The book is set in England (I swear, its fate) in the 1500s and its about this mason worker named Tom, who has this dream of builing a great Cathedral. I think somehow he does eventually get commissioned to build a Cathedral and then the reast of the book is about what happens during that whole time. It takes place over a ten year period.
Well, I started reading the book last Christmas when I got it and just never really got into it. It's a very long book (973 pages) and its a slow read. In no way is it any kind of light, beach read. Plus, its one of those books where you have to plow through the first 60 or 100 pages before it gets interesting. Like in "HP and the Sorcerer's Stone" when the first chapter or two are spent talking about Uncle Vernon and his job selling drills. That really draws you in. Or "The DaVinci Code", where you spend the first 50 pages reading about an albino monk and you're sitting there thinking, "what the fuck am I reading? I didn't know Tom Hanks was going to play an albino monk when they make the movie." This is kind of like that. Instead of just laying some background info and getting into the story, the first 65 pages are spent reading about Tom and his family and how they are trying to catch the theif who stole their pig. What does a pig have to do with building a Cathedral??? Basically, the point I'm trying to make is that this is not an easy book to get into.

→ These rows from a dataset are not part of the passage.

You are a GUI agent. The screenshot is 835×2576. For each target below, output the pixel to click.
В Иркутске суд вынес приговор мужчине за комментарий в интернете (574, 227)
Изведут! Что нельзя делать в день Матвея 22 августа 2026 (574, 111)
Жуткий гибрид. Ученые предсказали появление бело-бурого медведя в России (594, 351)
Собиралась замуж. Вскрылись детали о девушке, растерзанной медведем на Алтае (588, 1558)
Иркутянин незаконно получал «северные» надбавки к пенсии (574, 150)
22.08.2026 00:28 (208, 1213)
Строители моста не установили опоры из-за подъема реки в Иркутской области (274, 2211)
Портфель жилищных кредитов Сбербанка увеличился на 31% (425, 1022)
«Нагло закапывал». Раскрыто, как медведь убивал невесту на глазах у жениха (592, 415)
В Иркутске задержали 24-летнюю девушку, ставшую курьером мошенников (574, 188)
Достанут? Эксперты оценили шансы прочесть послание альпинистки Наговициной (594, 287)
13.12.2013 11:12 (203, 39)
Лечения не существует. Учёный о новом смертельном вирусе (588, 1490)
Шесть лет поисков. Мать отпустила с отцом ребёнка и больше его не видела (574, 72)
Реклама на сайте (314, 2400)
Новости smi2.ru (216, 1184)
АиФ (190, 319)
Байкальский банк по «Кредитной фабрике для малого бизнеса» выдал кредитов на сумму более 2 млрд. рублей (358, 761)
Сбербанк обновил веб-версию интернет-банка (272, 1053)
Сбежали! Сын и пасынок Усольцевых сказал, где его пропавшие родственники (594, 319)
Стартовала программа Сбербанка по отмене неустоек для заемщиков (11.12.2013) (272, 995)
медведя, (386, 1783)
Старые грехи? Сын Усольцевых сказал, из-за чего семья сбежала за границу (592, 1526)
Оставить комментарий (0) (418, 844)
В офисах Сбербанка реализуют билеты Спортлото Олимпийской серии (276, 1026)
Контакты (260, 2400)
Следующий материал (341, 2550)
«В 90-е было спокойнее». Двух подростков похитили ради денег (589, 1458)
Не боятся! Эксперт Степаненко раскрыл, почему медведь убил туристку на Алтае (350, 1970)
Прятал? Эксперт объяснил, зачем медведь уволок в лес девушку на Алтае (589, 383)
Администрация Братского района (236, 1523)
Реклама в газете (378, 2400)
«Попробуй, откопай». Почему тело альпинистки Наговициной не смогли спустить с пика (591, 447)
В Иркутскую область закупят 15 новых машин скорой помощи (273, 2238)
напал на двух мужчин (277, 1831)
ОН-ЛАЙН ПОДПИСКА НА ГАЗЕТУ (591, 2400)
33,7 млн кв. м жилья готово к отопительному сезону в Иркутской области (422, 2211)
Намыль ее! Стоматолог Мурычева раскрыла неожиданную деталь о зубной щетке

The thing is, if it was just a hard book to get into and didn't seem that interesting, I would just put it on my shelf and not read it. Maybe my dad would pick it up one day and find it worth while. But there is a flip side to this. Everyone (and I mean everyone) who has read this book has said it is one of, if not the, greatest book they've ever read. Everyone from Oprah, to my aunt, to the manager at Harry's, to one of my friends from high school. People all over have been talking about his book. It's not that new either. The book was first published in 2002. But it has become extremtely popular in the past two years. Probably because Oprah named it one of her "book club" books and then gave away autographed copies at her "Oprah's Favorite Things" special last fall. Then miraculously, it was the hot book last Christmas. So Oprah and everyone else I've talked to has said it is the greatest book they ever read and I absoultely have to read it.
Now I'm starting it again. I've decided to make it my first book of the summer. That way, I'll have to finish it before I can read anything else and I can't push it off to the end because I'm reading other things and run out of time. Even if I dont like it, I'll still finish it.
It's actually starting to get kind of interesting. I'll let you know how I like it and if it is, in fact, the greatest book I've ever read.